Howard Dean, Shooting-Star der Demokraten, hält den praktischen Wertekatalog der Republikaner dennoch für verlogen. Als ob es außer "guns, gays and god" nichts anderes gäbe. Das Recht auf Waffenbesitz, die Verachtung der Homosexuellen und unkritische Gottesfurcht seien wenig geeignet, brennende soziale Probleme zu lösen. Die von George Bush geforderte Eigentümergesellschaft sei der logische theoretische Überbau, der den Starken hilft, noch stärker zu werden, jedoch den Unterbemittelten ein humanes Leben versagt. Wann gibt es eine neue Beschäftigungspolitik, universalen Krankenschutz und ein Bildungssystem nach dem Maße des Menschen, fragen sich Demokraten entrüstet.

Bill O'Reilly, der in seiner Fox Fernsehsendung keinen "spin" zulässt, ist entrüstet, dass Linke aller Couleur gegen den Hinweis auf Gott im Verfassungseid stürmen. Mindestens genauso schlimm findet O'Reilly, dass der Präsident des Obersten Gerichtshofes von Alabama, Roy Moore, abgesetzt wurde, weil er sich weigerte, ein Denkmal mit den zehn Geboten aus der Aula des Gerichtshofes entfernen zu lassen.
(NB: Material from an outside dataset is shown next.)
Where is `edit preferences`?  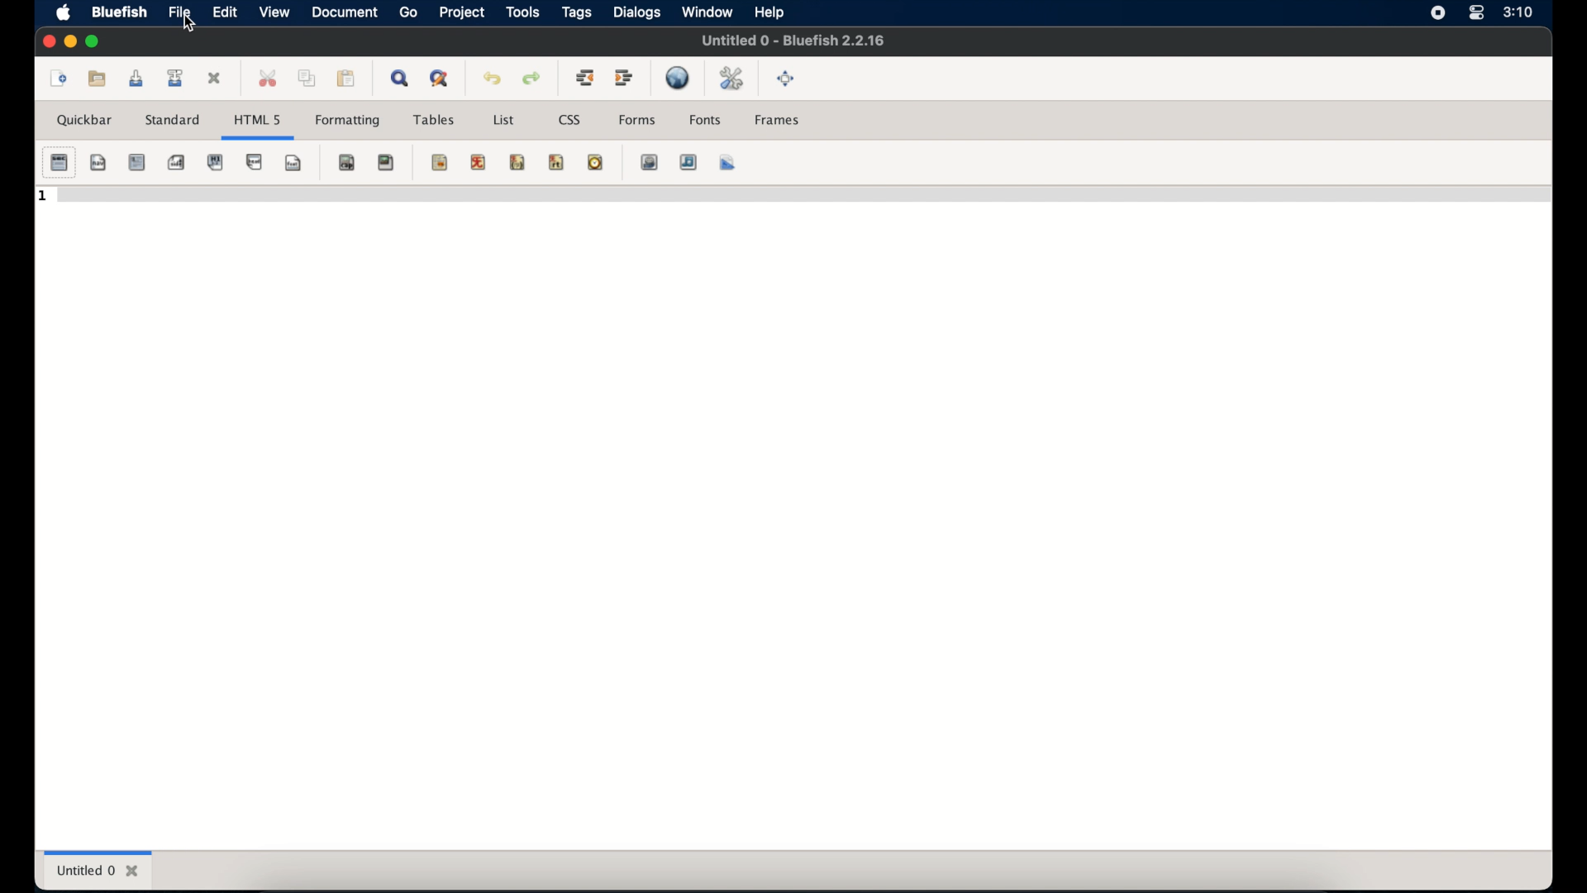
edit preferences is located at coordinates (733, 79).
Anlass für die Demontage der Gesetzestafel war eine erfolgreiche Klage, die Ausstellung religiöser Symbole an öffentlichen Orten verstoße gegen das Verfassungsprinzip der Trennung von Kirche und Staat. Trotz säkularen Strömungen bleibt Amerika ein Land mit konservativ-religiösem Zeitgeist, auch wenn moderate Republikaner in der eigenen Partei von messianisch-radikalen Politikern überrollt wurden, die vorwiegend die Interessen der "Corporate America" vertreten. Bei den Demokraten bestimmen die Progressiven die Wertediskussion, was die Parteibosse oft in wilde Schweißausbrüche treibt.

Der Autor lebt als Industriekonsulent in Washington D.C.